One of the things I have struggled the most with over the years is how trauma steals your light! It´s actually the one thing I have worked my absolute hardest against – I didn´t want to also end up being depressed, feeling down or having a negative outlook on life on top of having a lot of pain. I can take all the physical pain but having my inner light and positivety taken away from me has been crushing! But I couldn´t really do anything to prevent it and that has crushed me even more. It felt like a personal failure!
I did not know that thats what trauma does to one. When you run away from danger like you would have in ancient years from a lion attac you would not have cared so much about how well loved you are, if the Universe works against or for you or that you yourself are enough. The only thing on your mind is the question “Is that what I am doing good enough to survive or will dying be painful?”. And now, when trauma strikes, you are stuck there. You either couldnt or didnt response to your inner fight or flight response and therefor you dont feel like the danger is over – ever. I didnt know all this and I also didnt know that I was even traumatized or what trauma actually is, all I knew was that I felt like I failed myself and did not know how to get back to place of joy, love and light.
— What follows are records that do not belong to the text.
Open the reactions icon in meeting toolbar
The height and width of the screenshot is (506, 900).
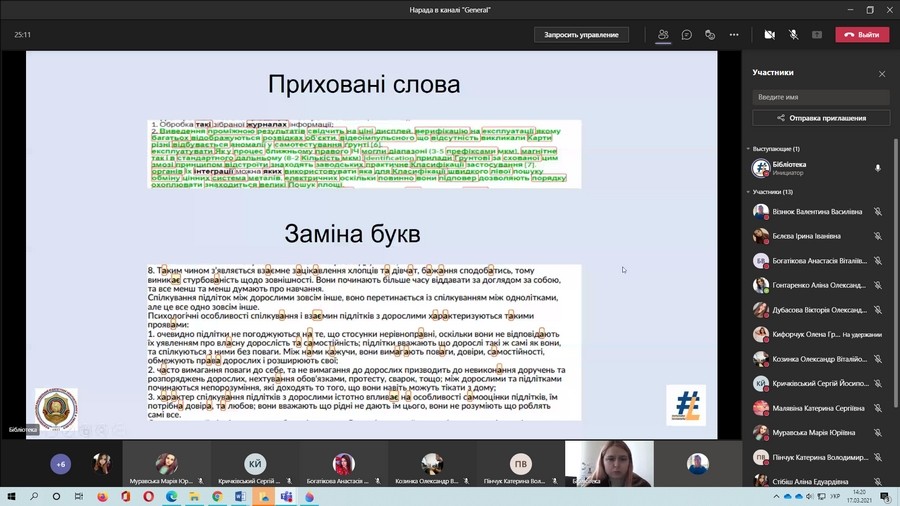pos(710,34)
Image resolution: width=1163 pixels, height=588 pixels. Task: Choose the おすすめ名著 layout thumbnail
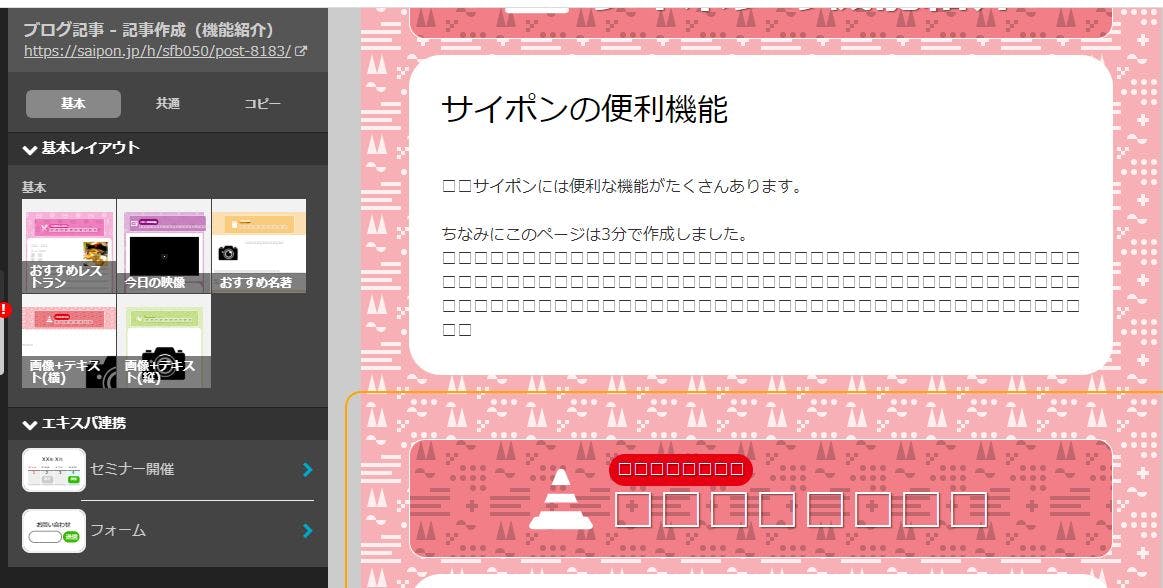259,245
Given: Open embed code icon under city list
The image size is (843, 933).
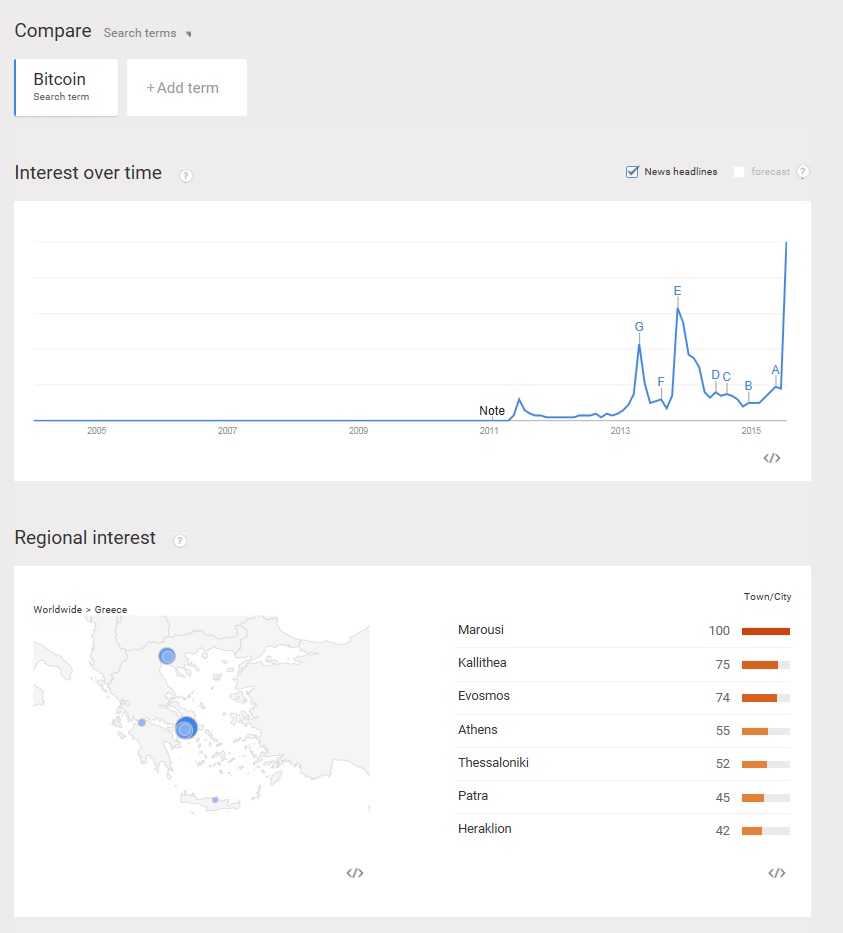Looking at the screenshot, I should (x=777, y=873).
I tried my hardest to get back to that inner place of light and I had all those pictures in my head that “when I finish school, then I will be confident again”, “when I have overcome this and that, then I will feel the light and joy again and start sharing my story with the world, but until I am back there I am not good enough.” Knowing that before all this pain and trauma hit, I did not get my light, positivety and strenght from any outside archivments or acknowlegments but from the inside. From knowing who I was and trusting in the Universe and that I would be ok. Whatever happened – I was very sure that I would be ok, work hard and enjoy whatever circumstances I would be in.
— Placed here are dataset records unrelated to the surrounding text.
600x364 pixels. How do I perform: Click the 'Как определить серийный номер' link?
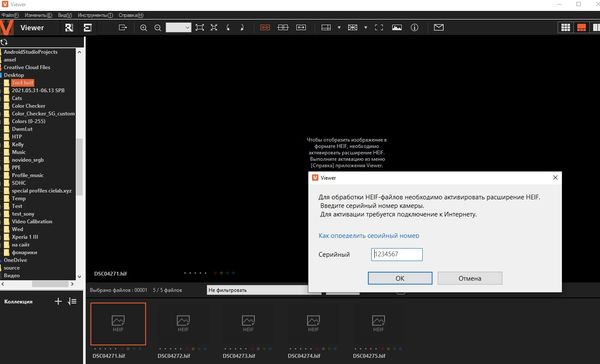(x=369, y=236)
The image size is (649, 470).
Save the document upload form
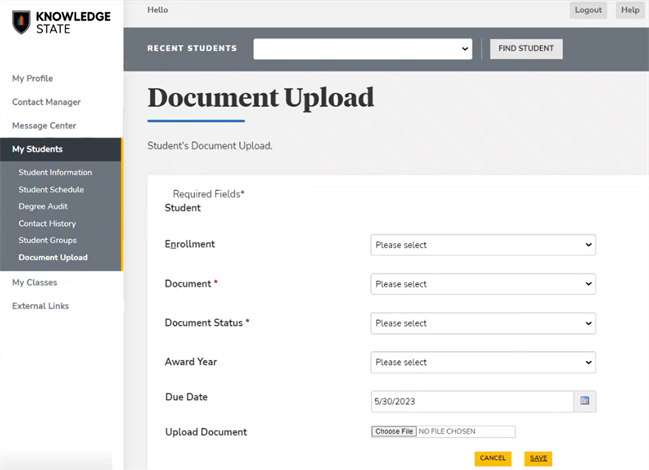coord(538,458)
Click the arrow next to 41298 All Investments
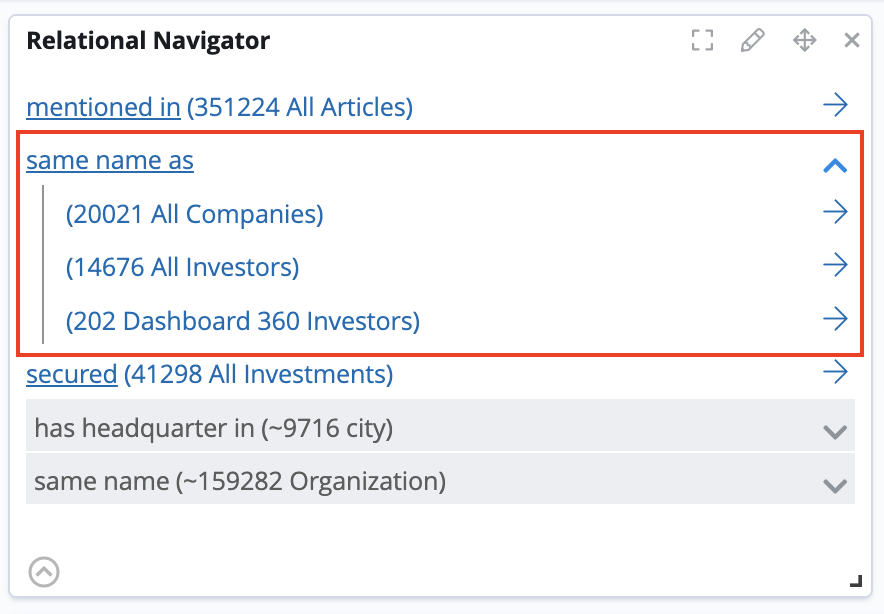 click(x=836, y=371)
Now though, I was connecting my inner peace with the outside circumstances… surely if they change then something inside will change too.
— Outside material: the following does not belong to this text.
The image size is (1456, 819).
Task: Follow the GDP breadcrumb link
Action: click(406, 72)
Here is the things that does not work though: EARNING that peace and light and love and joy! It is there no matter what and for you and me to step in to. There may be things that hinder me to step into it, like trauma, feeling undeserving or outside influences and it is my very own choice to do the work to get rid of those, but not a thing I do or will do makes me deserve or undeserving to trust the universe, live from a place of peace, joy and light.
I am enough no matter what! I am loved no matter what! I will be ok and filled with peace and joy no matter what! NO MATTER WHAT! No past experience, not a thing that needs work nor a skill I may be lacking makes me undeserving of light and joy!! I may have all the joy and light in this world because I choose to walk in faith, led by curiosity and the utter believe that everything, including me and every detail of my story and my day has a purpose and is an opportunity to teach me something. Now and not when I hit a certain milestone.
Do the freaking work but trust and love and let the light in!